(TASK GOAL):
Reproduce the following items word for word, starting at the line that contains "You are a computer-use" and ending at the line that contains "pyautogui.click(x=705, y=1028)".

— begin —

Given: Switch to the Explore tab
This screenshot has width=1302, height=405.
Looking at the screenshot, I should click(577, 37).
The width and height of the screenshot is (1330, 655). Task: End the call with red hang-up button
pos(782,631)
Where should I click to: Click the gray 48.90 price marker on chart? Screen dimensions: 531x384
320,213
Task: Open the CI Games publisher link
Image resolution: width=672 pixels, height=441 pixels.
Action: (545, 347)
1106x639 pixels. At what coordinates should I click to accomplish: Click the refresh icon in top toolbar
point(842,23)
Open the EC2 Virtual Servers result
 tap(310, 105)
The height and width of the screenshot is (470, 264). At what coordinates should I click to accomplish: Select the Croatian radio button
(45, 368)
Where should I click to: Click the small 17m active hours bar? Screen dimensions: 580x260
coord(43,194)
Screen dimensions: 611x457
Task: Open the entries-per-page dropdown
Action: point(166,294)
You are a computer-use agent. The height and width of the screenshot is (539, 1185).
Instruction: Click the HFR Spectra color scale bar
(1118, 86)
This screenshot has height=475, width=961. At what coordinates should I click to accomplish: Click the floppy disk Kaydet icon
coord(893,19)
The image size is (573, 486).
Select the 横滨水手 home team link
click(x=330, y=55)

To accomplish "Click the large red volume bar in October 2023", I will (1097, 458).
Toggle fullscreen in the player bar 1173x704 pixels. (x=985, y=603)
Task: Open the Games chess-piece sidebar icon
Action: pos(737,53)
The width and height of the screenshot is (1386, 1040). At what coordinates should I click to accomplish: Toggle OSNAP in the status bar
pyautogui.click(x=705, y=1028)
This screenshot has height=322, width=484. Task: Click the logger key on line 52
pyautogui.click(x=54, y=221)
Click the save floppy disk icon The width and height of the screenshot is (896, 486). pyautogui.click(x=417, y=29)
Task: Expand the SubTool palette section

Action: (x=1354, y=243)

— end —

(ANSWER BELOW):
You are a computer-use agent. The height and width of the screenshot is (539, 1185).
Instruction: Click the HFR Spectra color scale bar
(1118, 86)
This screenshot has height=475, width=961. At what coordinates should I click to accomplish: Click the floppy disk Kaydet icon
coord(893,19)
The image size is (573, 486).
Select the 横滨水手 home team link
click(x=330, y=55)

To accomplish "Click the large red volume bar in October 2023", I will (1097, 458).
Toggle fullscreen in the player bar 1173x704 pixels. (x=985, y=603)
Task: Open the Games chess-piece sidebar icon
Action: pos(737,53)
The width and height of the screenshot is (1386, 1040). At what coordinates should I click to accomplish: Toggle OSNAP in the status bar
pyautogui.click(x=705, y=1028)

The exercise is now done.